Tout d’abord, la présence de l’observatoire piscicole des Claies de Vire (visites possibles), construit à l’emplacement d’une ancienne écluse, traduit les préoccupations actuelles en matière de rétablissement des continuités piscicoles, concernant ici les migrations de la truite de mer (Salmo trutta), du saumon atlantique (Salmo salar) et aussi de la grande alose (Alosa alosa), poisson proche du hareng et de la sardine.
Ensuite, outre l’intéressante mosaïque d’habitats naturels qui les caractérisent généralement, les sites d’anciennes carrières peuvent être d’une grande importance pour la préservation des chiroptères. La fissuration et la présence de cavités, points communs de bien des parois calcaires, sont mises à profit par de nombreuses espèces pour hiverner en tranquillité. Ici, les anciens fours à chaux, les tunnels d’exploitation et les anfractuosités naturelles abritent une dizaine de chauves-souris différentes, entre autres, le grand Rhinolophe (Rhinolophus ferrumequinum) et le grand murin (Myotis myotis)…
LE KARST DES COËVRONS
Vimarcé, Saint-Georges-sur-Erve (Mayenne)…
À voir à moins de 30 km : Évron, la Butte de Montaigu, le Mont Rochard, Saint-Léonard-des-Bois, la forêt de Sillé-le-Guillaume, le canyon de Saulges, Sainte-Suzanne
Voilà, avec celui de Saulges plus au sud, un bel ensemble karstique, totalement paléozoïque (Cambrien pour les Coëvrons et Carbonifère pour Saulges) et donc armoricain, et qui peut faire la fierté des Mayennais mais, bien au-delà, de tous les résidents cadomo-hercyniens du Grand Ouest !
Mais au préalable, qu’est-ce qu’un karst ? Ce nouveau terme demande quelques éclaircissements avant de pouvoir nous lancer, bien équipés et donc sans risque, sur le territoire du synclinal des Coëvrons ! Le mot, à ne pas confondre avec quartz (minéral siliceux, un des composants du granite), vient de Slovénie (Europe centrale) où certaines formes de reliefs très particulières sont bien représentées, entre autres, sur le plateau du kras (nom transformé en karst par germanisation).
Les paysages y sont principalement modelés par les processus de dissolution des calcaires sous l’action d’eaux riches en gaz carbonique (CO2) prélevé lors de l’infiltration dans le sol (matières organiques en décomposition…). Cet acide carbonique dilué prend en suspension le carbonate de calcium, principal constituant des calcaires, d’où la création de réseaux de fissures souterraines.

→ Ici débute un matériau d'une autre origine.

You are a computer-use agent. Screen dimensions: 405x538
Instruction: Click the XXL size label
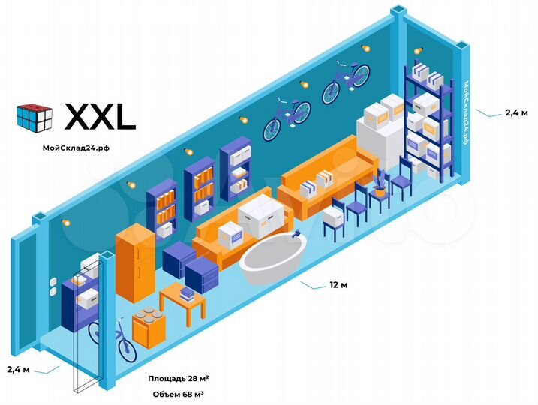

Lorsque cette eau suinte à l’intérieur d’une grotte où le volume d’air est plus important, une partie du gaz carbonique est libéré et, l’acidité diminuant, le carbonate de calcium précipite sous forme de stalactites (accrochées au plafond) et de stalagmites (qui montent du sol).
L’échelle de réalisation de ces phénomènes appelés karstiques va de l’objet simple (la stalactite) au paysage dans son entier et se retrouve en France, notamment au sud et à l’ouest du Massif Central : dolines, dépressions de surface allant de quelques mètres à plusieurs centaines de mètres aux fonds tapissés d’argiles imperméables de décalcification (les « résidus » de la dissolution) ; pertes, où disparaissent des ruisseaux ou s’engouffrent des rivières entières ; grottes et avens, sortes de puits verticaux ; canyons, où l’encaissement des cours d’eau peut être favorisé par la présence de réseaux souterrains (effondrement des « plafonds » et alors vestiges d’arches de pierre…) ; causses, plateaux fortement érodés où la roche calcaire affleure au travers de maigres pelouses naturelles couvertes de pierrailles…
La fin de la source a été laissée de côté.